Goel Ashish, Elias Joshua E, Eapen Chundamannil E, Ramakrishna Banumathi, Elias Elwyn
Department of Hepatology, Christian Medical College, Vellore, Tamil Nadu, India.
Addenbrooke's Hospital, Cambridge, UK.
J Clin Exp Hepatol. 2014 Sep;4(3):247-56. doi: 10.1016/j.jceh.2014.07.005. Epub 2014 Jul 28.
Chronic microangiopathy of portal venules results in idiopathic non-cirrhotic intrahepatic portal hypertension (NCIPH). Recent data suggest a role for vasoactive factors of portal venous origin in the pathogenesis of this 'pure' vasculopathy of the liver. Enteropathies (often silent), are an important 'driver' of this disease. NCIPH is under-recognized and often mis-labeled as cryptogenic cirrhosis. Liver biopsy is needed to prove the diagnosis of NCIPH. In these patients, with advancing disease and increased porto-systemic shunting, the portal venous vasoactive factors bypass the liver filter and contribute to the development of pulmonary vascular endothelial disorders-porto-pulmonary hypertension and hepato-pulmonary syndrome as well as mesangiocapillary glomerulonephritis. Prognosis in NCIPH patients is determined by presence, recognition and management of associated disorders. With better understanding of the pathogenesis of NCIPH, newer treatment options are being explored. Imbalance in ADAMTS 13 (a disintegrin and metalloprotease with thrombospondin type 1 motif, member 13): vWF (von-Willebrand factor) ratio is documented in NCIPH patients and may have a pathogenic role. Therapeutic interventions to correct this imbalance may prove to be important in the management of NCIPH.
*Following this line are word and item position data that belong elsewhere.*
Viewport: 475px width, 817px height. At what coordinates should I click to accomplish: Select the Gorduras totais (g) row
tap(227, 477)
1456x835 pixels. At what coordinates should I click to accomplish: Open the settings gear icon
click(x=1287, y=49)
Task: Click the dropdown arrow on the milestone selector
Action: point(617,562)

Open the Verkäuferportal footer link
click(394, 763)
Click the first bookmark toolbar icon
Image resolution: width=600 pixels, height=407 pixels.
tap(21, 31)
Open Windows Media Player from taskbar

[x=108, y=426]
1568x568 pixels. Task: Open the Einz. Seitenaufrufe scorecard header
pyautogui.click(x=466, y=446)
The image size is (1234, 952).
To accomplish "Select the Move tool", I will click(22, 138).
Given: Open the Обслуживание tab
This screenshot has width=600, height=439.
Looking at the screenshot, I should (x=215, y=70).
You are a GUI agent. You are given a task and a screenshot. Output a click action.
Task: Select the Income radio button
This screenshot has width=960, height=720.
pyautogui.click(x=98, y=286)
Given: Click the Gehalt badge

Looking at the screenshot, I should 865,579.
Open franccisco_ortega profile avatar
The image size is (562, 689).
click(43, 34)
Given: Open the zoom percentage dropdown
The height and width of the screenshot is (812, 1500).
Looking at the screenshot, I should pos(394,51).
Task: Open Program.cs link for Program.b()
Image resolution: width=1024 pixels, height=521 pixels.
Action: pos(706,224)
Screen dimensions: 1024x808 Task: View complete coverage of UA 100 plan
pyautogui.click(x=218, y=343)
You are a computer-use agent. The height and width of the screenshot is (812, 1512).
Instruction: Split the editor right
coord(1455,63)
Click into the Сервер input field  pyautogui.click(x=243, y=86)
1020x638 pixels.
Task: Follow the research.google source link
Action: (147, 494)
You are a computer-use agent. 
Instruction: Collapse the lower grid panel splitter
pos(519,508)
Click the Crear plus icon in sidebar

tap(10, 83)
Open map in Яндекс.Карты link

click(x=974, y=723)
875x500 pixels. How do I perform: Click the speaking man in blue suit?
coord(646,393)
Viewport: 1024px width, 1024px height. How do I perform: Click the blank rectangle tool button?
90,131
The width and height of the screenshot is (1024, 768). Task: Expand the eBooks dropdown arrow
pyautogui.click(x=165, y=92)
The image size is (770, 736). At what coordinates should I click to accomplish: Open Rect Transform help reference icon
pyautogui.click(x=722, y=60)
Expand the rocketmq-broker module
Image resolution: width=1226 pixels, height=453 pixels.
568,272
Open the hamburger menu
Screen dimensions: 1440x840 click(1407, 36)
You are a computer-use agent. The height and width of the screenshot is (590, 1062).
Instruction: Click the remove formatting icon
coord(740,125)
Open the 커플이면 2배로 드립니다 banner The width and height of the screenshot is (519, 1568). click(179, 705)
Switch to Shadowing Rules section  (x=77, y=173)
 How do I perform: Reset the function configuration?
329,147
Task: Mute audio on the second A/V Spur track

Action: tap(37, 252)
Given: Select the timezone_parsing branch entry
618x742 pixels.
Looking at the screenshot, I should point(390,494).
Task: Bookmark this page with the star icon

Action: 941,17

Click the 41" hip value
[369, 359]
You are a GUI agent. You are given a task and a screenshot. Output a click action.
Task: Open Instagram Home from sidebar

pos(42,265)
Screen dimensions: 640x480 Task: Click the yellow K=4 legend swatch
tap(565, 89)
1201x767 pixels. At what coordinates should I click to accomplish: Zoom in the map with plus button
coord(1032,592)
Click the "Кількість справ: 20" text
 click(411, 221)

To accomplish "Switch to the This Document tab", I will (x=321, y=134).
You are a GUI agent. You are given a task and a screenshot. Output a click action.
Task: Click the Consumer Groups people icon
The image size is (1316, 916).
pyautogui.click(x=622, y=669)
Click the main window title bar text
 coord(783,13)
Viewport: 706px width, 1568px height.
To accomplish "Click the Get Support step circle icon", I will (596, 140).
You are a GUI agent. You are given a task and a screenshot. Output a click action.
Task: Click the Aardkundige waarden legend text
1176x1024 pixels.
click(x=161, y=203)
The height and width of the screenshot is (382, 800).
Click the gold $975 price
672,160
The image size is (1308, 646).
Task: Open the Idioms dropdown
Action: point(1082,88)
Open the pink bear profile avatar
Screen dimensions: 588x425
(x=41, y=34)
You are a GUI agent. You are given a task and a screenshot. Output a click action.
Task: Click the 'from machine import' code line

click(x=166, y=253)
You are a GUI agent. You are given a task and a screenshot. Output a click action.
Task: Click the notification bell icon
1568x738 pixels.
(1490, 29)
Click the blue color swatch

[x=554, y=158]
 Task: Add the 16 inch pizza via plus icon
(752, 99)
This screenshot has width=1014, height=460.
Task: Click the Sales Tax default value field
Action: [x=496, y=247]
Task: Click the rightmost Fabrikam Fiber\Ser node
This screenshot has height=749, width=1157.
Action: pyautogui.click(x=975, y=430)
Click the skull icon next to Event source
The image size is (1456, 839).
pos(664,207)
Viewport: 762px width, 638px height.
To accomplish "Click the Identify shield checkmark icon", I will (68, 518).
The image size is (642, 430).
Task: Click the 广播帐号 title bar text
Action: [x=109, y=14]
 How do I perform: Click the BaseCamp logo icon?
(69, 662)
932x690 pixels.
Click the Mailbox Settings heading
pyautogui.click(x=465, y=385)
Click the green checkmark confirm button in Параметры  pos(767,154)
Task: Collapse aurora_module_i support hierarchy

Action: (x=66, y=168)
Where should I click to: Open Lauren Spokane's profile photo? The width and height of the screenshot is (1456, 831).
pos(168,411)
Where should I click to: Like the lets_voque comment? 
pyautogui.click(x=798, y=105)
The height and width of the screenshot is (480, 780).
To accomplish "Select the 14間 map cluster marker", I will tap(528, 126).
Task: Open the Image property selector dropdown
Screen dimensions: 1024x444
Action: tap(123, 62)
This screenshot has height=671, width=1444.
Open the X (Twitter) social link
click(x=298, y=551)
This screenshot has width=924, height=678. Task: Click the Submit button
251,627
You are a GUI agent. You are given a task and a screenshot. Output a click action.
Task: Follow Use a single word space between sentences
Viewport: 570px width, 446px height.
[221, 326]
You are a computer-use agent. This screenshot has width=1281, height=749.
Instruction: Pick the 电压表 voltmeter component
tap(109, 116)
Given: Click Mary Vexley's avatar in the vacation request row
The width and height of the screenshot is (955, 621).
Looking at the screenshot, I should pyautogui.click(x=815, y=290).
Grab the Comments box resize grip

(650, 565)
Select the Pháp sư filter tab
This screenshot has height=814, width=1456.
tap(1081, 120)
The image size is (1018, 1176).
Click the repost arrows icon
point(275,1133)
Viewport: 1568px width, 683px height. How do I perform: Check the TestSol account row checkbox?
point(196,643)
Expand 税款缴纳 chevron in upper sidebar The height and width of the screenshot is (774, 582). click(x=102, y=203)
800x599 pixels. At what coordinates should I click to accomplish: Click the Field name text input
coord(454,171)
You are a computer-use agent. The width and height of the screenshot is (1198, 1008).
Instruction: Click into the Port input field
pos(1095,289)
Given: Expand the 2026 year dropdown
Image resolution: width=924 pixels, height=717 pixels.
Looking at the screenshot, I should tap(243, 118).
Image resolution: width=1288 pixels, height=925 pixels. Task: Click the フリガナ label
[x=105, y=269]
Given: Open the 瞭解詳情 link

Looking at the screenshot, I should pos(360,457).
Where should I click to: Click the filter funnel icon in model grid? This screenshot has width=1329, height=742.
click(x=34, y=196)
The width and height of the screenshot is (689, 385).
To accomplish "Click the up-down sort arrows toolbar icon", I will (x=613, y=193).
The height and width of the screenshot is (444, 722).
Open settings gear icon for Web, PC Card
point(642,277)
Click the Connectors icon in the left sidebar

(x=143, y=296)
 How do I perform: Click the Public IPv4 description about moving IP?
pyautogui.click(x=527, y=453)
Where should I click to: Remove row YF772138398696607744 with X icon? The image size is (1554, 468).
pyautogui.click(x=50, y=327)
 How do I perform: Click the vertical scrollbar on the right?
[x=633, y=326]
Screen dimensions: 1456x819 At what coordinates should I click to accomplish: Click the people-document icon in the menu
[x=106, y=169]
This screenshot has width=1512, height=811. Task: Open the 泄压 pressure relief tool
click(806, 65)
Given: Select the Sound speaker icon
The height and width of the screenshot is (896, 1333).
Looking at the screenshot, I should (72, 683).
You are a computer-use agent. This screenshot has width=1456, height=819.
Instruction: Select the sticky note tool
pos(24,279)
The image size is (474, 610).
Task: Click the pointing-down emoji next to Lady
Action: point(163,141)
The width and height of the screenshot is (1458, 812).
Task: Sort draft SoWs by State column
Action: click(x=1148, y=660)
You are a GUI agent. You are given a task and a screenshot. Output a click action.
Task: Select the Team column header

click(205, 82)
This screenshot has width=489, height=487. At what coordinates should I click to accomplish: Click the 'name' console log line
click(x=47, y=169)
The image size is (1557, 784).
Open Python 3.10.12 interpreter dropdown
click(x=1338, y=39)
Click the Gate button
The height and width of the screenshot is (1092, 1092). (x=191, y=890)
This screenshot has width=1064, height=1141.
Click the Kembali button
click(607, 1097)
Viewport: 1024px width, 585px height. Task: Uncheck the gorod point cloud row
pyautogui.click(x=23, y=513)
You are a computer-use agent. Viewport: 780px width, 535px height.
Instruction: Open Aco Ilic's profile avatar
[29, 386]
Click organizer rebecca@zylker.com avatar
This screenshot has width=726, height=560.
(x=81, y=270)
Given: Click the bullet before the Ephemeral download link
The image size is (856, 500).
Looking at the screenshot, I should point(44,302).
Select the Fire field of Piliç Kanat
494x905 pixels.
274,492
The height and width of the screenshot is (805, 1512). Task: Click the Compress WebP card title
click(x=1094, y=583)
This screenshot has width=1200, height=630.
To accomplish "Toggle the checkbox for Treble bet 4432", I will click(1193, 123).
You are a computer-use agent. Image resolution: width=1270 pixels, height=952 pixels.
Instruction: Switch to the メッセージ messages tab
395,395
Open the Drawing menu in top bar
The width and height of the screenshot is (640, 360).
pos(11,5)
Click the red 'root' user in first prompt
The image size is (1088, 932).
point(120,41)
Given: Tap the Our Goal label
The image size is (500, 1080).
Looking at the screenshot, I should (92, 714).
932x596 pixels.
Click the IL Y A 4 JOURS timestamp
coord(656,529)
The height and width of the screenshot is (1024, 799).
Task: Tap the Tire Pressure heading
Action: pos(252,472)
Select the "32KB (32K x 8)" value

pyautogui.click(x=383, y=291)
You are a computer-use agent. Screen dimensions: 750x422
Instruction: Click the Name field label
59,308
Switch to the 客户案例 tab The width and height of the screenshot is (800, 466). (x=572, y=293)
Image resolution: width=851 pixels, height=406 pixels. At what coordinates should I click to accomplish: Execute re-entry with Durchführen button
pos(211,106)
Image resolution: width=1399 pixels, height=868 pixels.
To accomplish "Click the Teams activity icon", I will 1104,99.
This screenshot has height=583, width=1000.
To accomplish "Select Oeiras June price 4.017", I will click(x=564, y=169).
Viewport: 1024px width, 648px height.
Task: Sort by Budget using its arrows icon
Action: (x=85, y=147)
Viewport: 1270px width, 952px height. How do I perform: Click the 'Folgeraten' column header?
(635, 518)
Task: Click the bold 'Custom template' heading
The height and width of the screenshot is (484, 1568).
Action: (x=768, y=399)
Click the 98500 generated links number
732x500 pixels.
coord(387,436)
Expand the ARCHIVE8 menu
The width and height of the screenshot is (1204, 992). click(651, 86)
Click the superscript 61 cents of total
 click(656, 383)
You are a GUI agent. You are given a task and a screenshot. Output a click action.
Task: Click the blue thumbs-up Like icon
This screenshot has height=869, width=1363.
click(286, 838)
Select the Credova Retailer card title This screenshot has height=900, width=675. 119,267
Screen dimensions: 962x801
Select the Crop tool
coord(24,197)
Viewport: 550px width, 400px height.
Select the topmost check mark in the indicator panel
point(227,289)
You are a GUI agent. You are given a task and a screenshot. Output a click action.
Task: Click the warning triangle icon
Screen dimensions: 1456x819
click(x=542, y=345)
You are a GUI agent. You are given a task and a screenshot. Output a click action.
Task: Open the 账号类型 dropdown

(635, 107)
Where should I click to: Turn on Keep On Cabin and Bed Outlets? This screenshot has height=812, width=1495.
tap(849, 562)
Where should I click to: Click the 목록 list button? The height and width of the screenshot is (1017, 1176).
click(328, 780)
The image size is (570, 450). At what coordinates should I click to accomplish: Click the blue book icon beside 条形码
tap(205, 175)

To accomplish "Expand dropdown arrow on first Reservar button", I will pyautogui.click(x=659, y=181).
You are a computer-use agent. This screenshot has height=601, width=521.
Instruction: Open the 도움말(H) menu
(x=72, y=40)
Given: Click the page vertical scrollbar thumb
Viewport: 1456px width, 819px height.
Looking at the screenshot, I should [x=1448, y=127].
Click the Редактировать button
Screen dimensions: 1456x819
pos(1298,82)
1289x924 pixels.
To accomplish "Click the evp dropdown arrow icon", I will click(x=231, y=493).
门静脉小静脉的慢性微血管病导致特发性非肝硬化性肝内门静脉高压(NCIPH)。最近的数据表明,门静脉源性血管活性因子在这种肝脏“单纯”血管病的发病机制中起作用。肠道疾病(通常无症状)是这种疾病的重要“驱动因素”。NCIPH未得到充分认识,常被误诊为隐源性肝硬化。需要进行肝活检以证实NCIPH的诊断。在这些患者中,随着疾病进展和门体分流增加,门静脉血管活性因子绕过肝脏滤过器,导致肺血管内皮疾病——门肺高压和肝肺综合征以及系膜毛细血管性肾小球肾炎的发生。NCIPH患者的预后取决于相关疾病的存在、识别和管理。随着对NCIPH发病机制的更好理解,正在探索新的治疗选择。NCIPH患者中记录到ADAMTS 13(一种含血小板反应蛋白基序的解聚素和金属蛋白酶,成员13)与血管性血友病因子(vWF)的比例失衡,这可能具有致病作用。纠正这种失衡的治疗干预可能对NCIPH的管理很重要。